Black’s love of singing was a throughline in her acting career, from her early days on Broadway, to her breakout film role in Five Easy Pieces. In the latter she played Rayette, a small-town waitress who sings Tammy Wynette songs to her boyfriend Robert (Jack Nicholson). As Parm, she serenades George Segal’s Jay with one of her original songs in Born to Win; in Cisco Pike she was Sue, the free-spirited love interest of Kris Kristofferson; in Robert Altman’s Nashville, she was Connie White, a country star set on retaining her crown. Black wrote all the songs she performed in Nashville, garnering her a Grammy nomination.
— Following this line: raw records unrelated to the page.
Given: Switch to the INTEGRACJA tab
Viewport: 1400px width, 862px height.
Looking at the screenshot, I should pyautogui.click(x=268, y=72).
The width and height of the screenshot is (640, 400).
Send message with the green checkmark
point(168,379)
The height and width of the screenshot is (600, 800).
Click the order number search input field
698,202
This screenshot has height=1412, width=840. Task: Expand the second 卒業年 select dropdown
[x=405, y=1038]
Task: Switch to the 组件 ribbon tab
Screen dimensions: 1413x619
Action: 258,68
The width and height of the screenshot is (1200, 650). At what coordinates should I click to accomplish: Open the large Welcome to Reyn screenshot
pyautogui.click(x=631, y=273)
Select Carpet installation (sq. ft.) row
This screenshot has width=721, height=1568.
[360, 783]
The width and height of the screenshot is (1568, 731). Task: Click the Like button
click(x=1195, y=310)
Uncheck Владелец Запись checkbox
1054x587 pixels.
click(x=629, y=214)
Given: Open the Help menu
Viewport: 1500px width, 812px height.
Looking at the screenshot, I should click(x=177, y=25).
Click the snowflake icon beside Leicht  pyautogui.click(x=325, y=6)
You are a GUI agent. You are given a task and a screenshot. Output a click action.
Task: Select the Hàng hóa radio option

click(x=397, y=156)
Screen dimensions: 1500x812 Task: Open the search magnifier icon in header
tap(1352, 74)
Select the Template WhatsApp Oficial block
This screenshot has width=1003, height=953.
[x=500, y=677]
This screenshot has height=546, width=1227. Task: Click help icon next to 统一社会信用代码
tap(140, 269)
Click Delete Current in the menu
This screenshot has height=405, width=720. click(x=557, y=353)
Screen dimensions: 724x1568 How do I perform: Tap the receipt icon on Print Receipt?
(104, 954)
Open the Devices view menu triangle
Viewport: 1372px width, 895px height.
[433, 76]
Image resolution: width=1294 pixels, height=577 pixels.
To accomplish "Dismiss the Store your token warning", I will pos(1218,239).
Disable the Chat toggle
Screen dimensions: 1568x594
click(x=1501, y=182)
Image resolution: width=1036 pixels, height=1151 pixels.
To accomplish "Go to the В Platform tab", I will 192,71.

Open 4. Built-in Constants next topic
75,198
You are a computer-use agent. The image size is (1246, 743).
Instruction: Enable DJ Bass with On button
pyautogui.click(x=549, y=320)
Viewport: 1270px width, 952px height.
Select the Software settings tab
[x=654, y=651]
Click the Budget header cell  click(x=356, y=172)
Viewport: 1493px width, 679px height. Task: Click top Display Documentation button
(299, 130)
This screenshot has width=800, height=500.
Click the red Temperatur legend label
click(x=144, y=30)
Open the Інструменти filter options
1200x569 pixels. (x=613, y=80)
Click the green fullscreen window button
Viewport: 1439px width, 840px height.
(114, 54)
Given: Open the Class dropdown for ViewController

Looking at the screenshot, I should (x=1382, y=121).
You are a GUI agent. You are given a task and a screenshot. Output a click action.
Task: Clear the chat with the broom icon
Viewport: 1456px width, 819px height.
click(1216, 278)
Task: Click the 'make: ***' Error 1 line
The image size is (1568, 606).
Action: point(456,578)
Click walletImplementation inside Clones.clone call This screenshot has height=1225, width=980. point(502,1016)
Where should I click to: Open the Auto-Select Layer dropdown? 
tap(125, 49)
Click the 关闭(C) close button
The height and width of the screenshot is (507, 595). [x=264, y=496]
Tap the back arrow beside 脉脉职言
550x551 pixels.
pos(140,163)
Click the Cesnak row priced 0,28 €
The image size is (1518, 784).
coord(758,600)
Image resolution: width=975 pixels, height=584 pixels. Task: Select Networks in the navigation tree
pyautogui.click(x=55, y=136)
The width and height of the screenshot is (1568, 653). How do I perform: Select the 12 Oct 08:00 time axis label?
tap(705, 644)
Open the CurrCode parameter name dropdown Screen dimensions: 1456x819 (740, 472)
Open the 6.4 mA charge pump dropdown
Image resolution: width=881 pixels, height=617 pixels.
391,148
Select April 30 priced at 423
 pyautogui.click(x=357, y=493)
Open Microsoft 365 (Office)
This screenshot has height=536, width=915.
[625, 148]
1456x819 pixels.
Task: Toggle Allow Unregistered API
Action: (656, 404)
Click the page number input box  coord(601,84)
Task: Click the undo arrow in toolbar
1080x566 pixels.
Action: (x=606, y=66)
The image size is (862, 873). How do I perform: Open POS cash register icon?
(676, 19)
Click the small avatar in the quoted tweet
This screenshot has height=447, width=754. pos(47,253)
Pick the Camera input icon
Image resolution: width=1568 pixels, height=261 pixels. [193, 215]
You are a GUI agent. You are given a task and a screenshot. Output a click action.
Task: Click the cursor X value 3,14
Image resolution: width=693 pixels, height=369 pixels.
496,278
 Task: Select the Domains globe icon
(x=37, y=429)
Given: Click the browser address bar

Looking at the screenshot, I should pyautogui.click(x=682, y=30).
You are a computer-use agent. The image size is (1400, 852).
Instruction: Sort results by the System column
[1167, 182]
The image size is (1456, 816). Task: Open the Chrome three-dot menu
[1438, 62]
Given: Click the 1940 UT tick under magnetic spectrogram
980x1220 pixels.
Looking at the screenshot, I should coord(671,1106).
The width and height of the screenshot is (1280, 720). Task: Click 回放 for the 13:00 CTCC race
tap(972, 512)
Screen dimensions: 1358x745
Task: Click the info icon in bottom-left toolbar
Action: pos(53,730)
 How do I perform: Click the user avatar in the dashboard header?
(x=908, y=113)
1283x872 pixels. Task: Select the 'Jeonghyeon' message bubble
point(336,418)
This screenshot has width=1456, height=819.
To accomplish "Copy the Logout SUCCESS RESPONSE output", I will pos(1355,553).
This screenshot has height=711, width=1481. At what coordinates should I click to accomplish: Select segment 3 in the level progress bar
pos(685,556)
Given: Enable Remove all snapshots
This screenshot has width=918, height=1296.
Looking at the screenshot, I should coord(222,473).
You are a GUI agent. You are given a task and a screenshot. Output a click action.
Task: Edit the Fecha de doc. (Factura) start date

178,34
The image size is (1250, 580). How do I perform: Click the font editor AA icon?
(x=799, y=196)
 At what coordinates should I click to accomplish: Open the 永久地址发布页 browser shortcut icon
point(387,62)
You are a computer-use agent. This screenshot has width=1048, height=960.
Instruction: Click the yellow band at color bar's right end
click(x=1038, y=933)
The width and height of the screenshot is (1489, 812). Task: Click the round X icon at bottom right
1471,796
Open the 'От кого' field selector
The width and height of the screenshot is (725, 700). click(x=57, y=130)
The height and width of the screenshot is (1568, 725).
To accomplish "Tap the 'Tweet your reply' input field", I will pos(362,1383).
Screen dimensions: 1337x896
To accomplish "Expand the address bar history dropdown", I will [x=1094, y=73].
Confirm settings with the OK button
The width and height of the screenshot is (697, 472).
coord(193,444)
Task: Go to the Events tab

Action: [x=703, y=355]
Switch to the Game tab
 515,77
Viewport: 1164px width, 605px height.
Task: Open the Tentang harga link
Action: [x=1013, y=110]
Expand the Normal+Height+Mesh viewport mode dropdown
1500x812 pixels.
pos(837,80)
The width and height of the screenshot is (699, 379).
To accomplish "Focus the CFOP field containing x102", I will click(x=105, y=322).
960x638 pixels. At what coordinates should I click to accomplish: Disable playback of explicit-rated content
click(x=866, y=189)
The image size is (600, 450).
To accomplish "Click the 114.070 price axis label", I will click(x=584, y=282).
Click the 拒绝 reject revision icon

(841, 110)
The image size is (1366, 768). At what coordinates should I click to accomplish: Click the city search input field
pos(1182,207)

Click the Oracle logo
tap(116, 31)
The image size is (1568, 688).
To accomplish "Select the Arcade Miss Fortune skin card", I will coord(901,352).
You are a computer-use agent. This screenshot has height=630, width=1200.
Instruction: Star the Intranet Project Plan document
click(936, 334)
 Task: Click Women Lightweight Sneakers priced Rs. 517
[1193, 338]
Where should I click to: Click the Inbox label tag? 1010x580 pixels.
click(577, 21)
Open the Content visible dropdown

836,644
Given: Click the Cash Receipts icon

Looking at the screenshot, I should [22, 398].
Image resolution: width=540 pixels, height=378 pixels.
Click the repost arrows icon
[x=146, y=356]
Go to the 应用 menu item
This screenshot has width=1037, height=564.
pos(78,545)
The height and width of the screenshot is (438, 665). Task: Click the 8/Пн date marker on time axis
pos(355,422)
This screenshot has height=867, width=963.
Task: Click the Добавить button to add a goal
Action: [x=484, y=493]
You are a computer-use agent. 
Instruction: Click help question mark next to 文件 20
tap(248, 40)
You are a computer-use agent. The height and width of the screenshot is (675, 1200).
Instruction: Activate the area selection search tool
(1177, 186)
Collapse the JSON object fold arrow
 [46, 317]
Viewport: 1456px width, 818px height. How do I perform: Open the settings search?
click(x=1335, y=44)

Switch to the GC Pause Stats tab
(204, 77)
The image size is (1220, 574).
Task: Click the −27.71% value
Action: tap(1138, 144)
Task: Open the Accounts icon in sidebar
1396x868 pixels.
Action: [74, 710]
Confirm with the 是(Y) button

Though Black never inhabited the traditional role of career musician, there was evidence of this desire throughout her films and public appearances. She performed her original songs on The Carol Burnett Show in March 1972 and again, five years later, on Dolly Parton’s short-lived variety show Dolly. A 1978 photo shows Black singing with Carly Simon onstage at Studio 54. In the ‘80s and ‘90s, Black performed her Toni Basil-directed one-woman show, “A View of the Heart,” in which she sang Bowie, Dylan, and her own compositions.
Black and McCombs met in 2008 through a mutual friend, while he was in the midst of tracking his 2009 album Catacombs, which led to her guest spot on “Dreams Come True Girl.” The pair became fast friends, collaborating again on “Brighter!” from his 2013 album Big Wheel and Others, and also wrote toward a solo album for Black. “She’d given me all of her poetry and I was trying to work them into some kind of meter that would work as songs,” McCombs says. They were able to record two of them before she died, “I Wish I Knew The Man I Thought You Were” and “Royal Jelly.”
After her death in 2013, evidence of Black’s prolificacy languished on quarter-inch reels in neglected boxes. McCombs and Eckelberry soon endeavored to revive them. For three years McCombs and Bay Area restoration engineer Tardon Feathered cleaned, transferred and reviewed the remains of Black’s musical legacy, working from tapes caked in mold and debris. What they found was an embarrassment of riches. “We went looking for a needle in a haystack, and ended up with a haystack of needles,” McCombs says.
Among the trove of music Black left behind lingers mystery. Memories of her sessions have long faded. Tape boxes missing accompanying reels prompt further intrigue. What’s clear is the talent and ambition of a self-taught and self-made woman, making waves in a new era of Hollywood, and pushing beyond even those shifting boundaries. Her songs reveal a complete portrait of the musical identity she so often teased on screen, where confession and character form a poignant and singular bond. “Karen touched every person that she met immediately,” McCombs says. Through her recordings, that spirit lives on.